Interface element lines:
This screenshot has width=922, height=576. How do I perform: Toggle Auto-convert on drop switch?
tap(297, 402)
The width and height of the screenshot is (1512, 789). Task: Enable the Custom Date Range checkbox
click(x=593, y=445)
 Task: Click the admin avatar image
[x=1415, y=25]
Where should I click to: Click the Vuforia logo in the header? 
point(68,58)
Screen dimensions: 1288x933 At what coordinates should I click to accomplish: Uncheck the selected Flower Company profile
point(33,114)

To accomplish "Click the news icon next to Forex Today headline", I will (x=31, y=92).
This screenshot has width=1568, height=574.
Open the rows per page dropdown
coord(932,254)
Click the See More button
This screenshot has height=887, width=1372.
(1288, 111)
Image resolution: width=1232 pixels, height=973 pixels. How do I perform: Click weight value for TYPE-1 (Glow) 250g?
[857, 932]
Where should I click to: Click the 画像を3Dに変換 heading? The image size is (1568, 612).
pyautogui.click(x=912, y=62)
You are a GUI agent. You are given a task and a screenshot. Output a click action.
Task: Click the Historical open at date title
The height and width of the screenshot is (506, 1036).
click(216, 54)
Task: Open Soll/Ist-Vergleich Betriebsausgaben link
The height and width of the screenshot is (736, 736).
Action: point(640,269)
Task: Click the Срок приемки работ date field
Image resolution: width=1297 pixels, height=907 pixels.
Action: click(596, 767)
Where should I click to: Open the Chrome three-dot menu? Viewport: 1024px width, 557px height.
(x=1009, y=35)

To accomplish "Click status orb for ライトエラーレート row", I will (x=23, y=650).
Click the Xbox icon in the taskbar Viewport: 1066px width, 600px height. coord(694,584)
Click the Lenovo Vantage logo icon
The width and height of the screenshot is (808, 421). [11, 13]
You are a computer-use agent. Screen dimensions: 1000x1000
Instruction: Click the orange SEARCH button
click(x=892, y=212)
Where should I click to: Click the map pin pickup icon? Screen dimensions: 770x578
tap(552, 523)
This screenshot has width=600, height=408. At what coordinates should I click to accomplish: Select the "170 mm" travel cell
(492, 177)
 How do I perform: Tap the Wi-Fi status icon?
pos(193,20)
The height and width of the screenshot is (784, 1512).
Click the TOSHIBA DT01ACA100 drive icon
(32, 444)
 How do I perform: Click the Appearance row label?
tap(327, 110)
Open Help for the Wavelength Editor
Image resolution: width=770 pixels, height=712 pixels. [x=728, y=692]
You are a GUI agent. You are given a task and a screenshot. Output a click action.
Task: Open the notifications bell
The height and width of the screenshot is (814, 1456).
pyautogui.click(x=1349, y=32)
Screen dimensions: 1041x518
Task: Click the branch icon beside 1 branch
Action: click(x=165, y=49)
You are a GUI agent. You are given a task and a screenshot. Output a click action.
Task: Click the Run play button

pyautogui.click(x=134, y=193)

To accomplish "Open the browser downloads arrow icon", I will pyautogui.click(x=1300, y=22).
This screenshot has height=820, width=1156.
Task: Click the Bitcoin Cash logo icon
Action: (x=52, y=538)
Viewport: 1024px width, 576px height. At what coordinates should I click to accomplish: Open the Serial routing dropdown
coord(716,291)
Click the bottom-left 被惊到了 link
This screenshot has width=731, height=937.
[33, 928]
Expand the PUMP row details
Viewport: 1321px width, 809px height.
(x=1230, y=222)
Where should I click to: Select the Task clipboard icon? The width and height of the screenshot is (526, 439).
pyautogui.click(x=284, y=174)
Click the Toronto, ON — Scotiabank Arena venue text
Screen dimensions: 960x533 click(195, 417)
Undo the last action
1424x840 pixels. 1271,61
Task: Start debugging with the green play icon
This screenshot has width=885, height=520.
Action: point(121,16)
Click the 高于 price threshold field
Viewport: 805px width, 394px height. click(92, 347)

STATED PROBLEM → Render all the lines above as a Markdown table with the columns Row and Line, numbering each line in the Row column and leaving out blank lines.

IN RESPONSE →
| Row | Line |
|---|---|
| 1 | This screenshot has width=922, height=576. How do I perform: Toggle Auto-convert on drop switch? |
| 2 | tap(297, 402) |
| 3 | The width and height of the screenshot is (1512, 789). Task: Enable the Custom Date Range checkbox |
| 4 | click(x=593, y=445) |
| 5 |  Task: Click the admin avatar image |
| 6 | [x=1415, y=25] |
| 7 | Where should I click to: Click the Vuforia logo in the header?  |
| 8 | point(68,58) |
| 9 | Screen dimensions: 1288x933 At what coordinates should I click to accomplish: Uncheck the selected Flower Company profile |
| 10 | point(33,114) |
| 11 | To accomplish "Click the news icon next to Forex Today headline", I will (x=31, y=92). |
| 12 | This screenshot has width=1568, height=574. |
| 13 | Open the rows per page dropdown |
| 14 | coord(932,254) |
| 15 | Click the See More button |
| 16 | This screenshot has height=887, width=1372. |
| 17 | (1288, 111) |
| 18 | Image resolution: width=1232 pixels, height=973 pixels. How do I perform: Click weight value for TYPE-1 (Glow) 250g? |
| 19 | [857, 932] |
| 20 | Where should I click to: Click the 画像を3Dに変換 heading? The image size is (1568, 612). |
| 21 | pyautogui.click(x=912, y=62) |
| 22 | You are a GUI agent. You are given a task and a screenshot. Output a click action. |
| 23 | Task: Click the Historical open at date title |
| 24 | The height and width of the screenshot is (506, 1036). |
| 25 | click(216, 54) |
| 26 | Task: Open Soll/Ist-Vergleich Betriebsausgaben link |
| 27 | The height and width of the screenshot is (736, 736). |
| 28 | Action: point(640,269) |
| 29 | Task: Click the Срок приемки работ date field |
| 30 | Image resolution: width=1297 pixels, height=907 pixels. |
| 31 | Action: click(596, 767) |
| 32 | Where should I click to: Open the Chrome three-dot menu? Viewport: 1024px width, 557px height. |
| 33 | (x=1009, y=35) |
| 34 | To accomplish "Click status orb for ライトエラーレート row", I will (x=23, y=650). |
| 35 | Click the Xbox icon in the taskbar Viewport: 1066px width, 600px height. coord(694,584) |
| 36 | Click the Lenovo Vantage logo icon |
| 37 | The width and height of the screenshot is (808, 421). [11, 13] |
| 38 | You are a computer-use agent. Screen dimensions: 1000x1000 |
| 39 | Instruction: Click the orange SEARCH button |
| 40 | click(x=892, y=212) |
| 41 | Where should I click to: Click the map pin pickup icon? Screen dimensions: 770x578 |
| 42 | tap(552, 523) |
| 43 | This screenshot has width=600, height=408. At what coordinates should I click to accomplish: Select the "170 mm" travel cell |
| 44 | (492, 177) |
| 45 |  How do I perform: Tap the Wi-Fi status icon? |
| 46 | pos(193,20) |
| 47 | The height and width of the screenshot is (784, 1512). |
| 48 | Click the TOSHIBA DT01ACA100 drive icon |
| 49 | (32, 444) |
| 50 |  How do I perform: Click the Appearance row label? |
| 51 | tap(327, 110) |
| 52 | Open Help for the Wavelength Editor |
| 53 | Image resolution: width=770 pixels, height=712 pixels. [x=728, y=692] |
| 54 | You are a GUI agent. You are given a task and a screenshot. Output a click action. |
| 55 | Task: Open the notifications bell |
| 56 | The height and width of the screenshot is (814, 1456). |
| 57 | pyautogui.click(x=1349, y=32) |
| 58 | Screen dimensions: 1041x518 |
| 59 | Task: Click the branch icon beside 1 branch |
| 60 | Action: click(x=165, y=49) |
| 61 | You are a GUI agent. You are given a task and a screenshot. Output a click action. |
| 62 | Task: Click the Run play button |
| 63 | pyautogui.click(x=134, y=193) |
| 64 | To accomplish "Open the browser downloads arrow icon", I will pyautogui.click(x=1300, y=22). |
| 65 | This screenshot has height=820, width=1156. |
| 66 | Task: Click the Bitcoin Cash logo icon |
| 67 | Action: (x=52, y=538) |
| 68 | Viewport: 1024px width, 576px height. At what coordinates should I click to accomplish: Open the Serial routing dropdown |
| 69 | coord(716,291) |
| 70 | Click the bottom-left 被惊到了 link |
| 71 | This screenshot has width=731, height=937. |
| 72 | [33, 928] |
| 73 | Expand the PUMP row details |
| 74 | Viewport: 1321px width, 809px height. |
| 75 | (x=1230, y=222) |
| 76 | Where should I click to: Select the Task clipboard icon? The width and height of the screenshot is (526, 439). |
| 77 | pyautogui.click(x=284, y=174) |
| 78 | Click the Toronto, ON — Scotiabank Arena venue text |
| 79 | Screen dimensions: 960x533 click(195, 417) |
| 80 | Undo the last action |
| 81 | 1424x840 pixels. 1271,61 |
| 82 | Task: Start debugging with the green play icon |
| 83 | This screenshot has width=885, height=520. |
| 84 | Action: point(121,16) |
| 85 | Click the 高于 price threshold field |
| 86 | Viewport: 805px width, 394px height. click(92, 347) |